> Passage:
#####

A decision not to poll the jurors after Wednesday's verdict in the Bell corruption trial might prove to be an important mistake by the defendants' attorneys, experts indicated.

Judge Kathleen Kennedy has ordered the jury back into deliberations over undecided counts, but not before one juror sent a note Thursday expressing doubt over the guilty verdicts handed down the day before.

"It is better to be certain beyond a reasonable doubt to give a verdict of guilty than send someone innocent to prosecution," the juror wrote.

CHEAT SHEET: Bell corruption verdicts

But on Wednesday -- after receiving a similar juror note -- Kennedy said, "That's done, we're not going to reopen verdicts that have been reached."

When lawyers for the ex-councilmembers raised concerns over the jurors' note Wednesday, Kennedy was quick to point out that attorneys had opted not to poll the jury after the verdict was read, which would have allowed them to individually state how they voted.

Legal expert Dimitry Gorin, a criminal defense attorney, said he makes it a practice to always poll the jury because of the possibility that a juror might change their mind.

FULL COVERAGE: Bell corruption trial

“It’s surprising they passed on that here,” Gorin said.

Robert Sheahen, a veteran Los Angeles criminal defense attorney, said he does it as a matter of routine.

Gorin said the late developments in the Bell trial and verdicts is out of the ordinary.

“Questions from the jury as a collective aren’t unusual, but individual questions are rare and what is happening here is highly unusual and unique,” Gorin said.

TIMELINE: 'Corruption on steroids'

Other experts agreed.

"I have never heard of anything like this in my 40 years of law," Sheahen said. "What is going on now is nothing short of bizarre. To go back and ask to reexamine verdicts doesn't happen."

However, as puzzling as the behavior might be, experts said it was extremely unlikely the jury would be allowed to go back on their decision.

Gerald F. Uelmen, a Santa Clara University School of Law criminal law professor who was part of the O.J. Simpson defense "dream team," said the "verdict is final once returned and rendered."

#####

> Provided data:
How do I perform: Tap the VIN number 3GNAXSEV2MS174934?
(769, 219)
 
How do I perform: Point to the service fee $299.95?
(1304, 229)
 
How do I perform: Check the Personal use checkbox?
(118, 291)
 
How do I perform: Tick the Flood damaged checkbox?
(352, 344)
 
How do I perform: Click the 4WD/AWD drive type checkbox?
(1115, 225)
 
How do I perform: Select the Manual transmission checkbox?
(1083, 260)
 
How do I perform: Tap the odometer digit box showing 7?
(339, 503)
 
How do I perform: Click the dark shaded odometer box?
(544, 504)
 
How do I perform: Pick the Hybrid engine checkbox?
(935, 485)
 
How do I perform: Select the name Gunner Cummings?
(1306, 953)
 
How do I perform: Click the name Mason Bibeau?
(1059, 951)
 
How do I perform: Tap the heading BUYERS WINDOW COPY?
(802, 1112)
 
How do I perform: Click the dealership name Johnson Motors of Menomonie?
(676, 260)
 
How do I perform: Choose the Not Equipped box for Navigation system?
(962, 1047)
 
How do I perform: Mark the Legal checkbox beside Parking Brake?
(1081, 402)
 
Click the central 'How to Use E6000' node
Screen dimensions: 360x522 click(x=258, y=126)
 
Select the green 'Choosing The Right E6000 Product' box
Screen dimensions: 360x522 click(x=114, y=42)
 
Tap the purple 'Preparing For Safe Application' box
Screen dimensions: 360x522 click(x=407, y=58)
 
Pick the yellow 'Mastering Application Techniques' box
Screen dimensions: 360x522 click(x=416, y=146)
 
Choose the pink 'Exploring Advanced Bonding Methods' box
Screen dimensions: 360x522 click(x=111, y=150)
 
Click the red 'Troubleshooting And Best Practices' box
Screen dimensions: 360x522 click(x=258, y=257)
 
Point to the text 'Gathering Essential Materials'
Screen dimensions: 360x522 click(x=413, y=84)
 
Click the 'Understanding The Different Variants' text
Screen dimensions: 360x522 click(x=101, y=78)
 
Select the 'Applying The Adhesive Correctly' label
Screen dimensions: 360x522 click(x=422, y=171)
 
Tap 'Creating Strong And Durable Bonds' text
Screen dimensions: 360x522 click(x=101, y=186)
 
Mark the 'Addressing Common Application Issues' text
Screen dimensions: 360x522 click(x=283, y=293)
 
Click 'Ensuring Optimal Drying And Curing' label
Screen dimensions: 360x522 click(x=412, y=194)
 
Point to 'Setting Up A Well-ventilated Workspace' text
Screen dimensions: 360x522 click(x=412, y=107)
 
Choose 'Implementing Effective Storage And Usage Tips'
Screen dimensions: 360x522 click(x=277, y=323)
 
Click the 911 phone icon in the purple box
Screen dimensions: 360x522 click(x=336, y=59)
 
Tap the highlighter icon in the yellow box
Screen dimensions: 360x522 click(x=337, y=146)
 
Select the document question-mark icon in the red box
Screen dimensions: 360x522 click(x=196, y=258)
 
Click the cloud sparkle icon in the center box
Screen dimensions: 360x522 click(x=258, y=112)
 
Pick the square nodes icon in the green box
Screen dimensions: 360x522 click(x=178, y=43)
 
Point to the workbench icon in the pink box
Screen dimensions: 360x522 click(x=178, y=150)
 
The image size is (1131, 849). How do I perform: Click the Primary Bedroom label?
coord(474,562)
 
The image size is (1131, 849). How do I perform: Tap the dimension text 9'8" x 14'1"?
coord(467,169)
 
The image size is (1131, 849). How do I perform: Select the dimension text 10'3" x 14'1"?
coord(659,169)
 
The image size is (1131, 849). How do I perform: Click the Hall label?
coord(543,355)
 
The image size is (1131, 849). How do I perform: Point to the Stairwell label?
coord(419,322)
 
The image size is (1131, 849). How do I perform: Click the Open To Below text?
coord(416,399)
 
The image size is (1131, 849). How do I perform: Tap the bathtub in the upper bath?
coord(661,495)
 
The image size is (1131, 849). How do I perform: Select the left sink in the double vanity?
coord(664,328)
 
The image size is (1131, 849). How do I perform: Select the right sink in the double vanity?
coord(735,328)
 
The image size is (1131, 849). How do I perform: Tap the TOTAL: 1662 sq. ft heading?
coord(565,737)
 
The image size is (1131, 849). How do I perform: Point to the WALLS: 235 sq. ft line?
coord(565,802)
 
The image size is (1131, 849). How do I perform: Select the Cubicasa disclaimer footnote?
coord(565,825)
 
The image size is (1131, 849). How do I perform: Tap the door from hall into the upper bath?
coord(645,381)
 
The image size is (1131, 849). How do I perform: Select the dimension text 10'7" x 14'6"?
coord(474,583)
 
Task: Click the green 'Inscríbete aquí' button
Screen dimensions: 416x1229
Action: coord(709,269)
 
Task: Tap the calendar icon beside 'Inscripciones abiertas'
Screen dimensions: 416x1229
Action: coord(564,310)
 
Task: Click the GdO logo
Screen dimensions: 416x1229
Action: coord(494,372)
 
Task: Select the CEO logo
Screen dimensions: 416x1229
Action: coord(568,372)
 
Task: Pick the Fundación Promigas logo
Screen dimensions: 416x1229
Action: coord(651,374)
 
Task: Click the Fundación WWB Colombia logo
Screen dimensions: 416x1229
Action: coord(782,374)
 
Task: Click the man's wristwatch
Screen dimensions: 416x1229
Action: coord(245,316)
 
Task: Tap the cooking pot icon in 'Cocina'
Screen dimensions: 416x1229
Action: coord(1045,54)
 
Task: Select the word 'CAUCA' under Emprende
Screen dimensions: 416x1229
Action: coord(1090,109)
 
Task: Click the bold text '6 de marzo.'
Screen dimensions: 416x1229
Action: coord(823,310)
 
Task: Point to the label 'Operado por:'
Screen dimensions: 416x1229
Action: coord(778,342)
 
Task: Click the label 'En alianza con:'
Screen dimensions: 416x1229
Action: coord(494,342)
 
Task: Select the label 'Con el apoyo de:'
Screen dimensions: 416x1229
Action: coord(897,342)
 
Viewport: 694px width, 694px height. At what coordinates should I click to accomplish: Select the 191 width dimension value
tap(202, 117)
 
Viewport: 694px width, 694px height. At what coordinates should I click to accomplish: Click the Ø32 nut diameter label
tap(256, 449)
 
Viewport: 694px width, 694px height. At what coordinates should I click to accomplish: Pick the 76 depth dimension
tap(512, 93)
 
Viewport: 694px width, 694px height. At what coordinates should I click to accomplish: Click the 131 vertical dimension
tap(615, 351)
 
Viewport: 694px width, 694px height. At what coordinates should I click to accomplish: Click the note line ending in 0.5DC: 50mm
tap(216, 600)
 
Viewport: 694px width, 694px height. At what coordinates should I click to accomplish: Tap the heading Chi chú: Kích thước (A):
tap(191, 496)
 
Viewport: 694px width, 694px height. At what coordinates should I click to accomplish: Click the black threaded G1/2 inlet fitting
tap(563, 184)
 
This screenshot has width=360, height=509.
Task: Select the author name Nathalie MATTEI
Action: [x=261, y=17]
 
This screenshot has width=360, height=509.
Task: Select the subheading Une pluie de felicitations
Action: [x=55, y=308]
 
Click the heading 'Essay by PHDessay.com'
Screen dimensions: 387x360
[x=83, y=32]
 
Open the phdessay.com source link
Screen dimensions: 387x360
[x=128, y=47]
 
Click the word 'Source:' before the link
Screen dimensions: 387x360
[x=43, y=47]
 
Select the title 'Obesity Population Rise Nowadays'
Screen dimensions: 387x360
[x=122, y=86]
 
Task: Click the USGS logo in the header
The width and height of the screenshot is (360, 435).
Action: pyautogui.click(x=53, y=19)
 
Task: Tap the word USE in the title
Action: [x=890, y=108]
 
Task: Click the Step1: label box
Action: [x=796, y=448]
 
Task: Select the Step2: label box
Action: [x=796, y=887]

#####

> Written problem A: In the Bell trial article, what does Dimitry Gorin say he always does as a matter of practice?
> Written problem B: Transcribe the Bell trial article between "Judge Kathleen Kennedy" and "the juror wrote.", inclusive.

> Written reply A: He always polls the jury.

> Written reply B:
Judge Kathleen Kennedy has ordered the jury back into deliberations over undecided counts, but not before one juror sent a note Thursday expressing doubt over the guilty verdicts handed down the day before.

"It is better to be certain beyond a reasonable doubt to give a verdict of guilty than send someone innocent to prosecution," the juror wrote.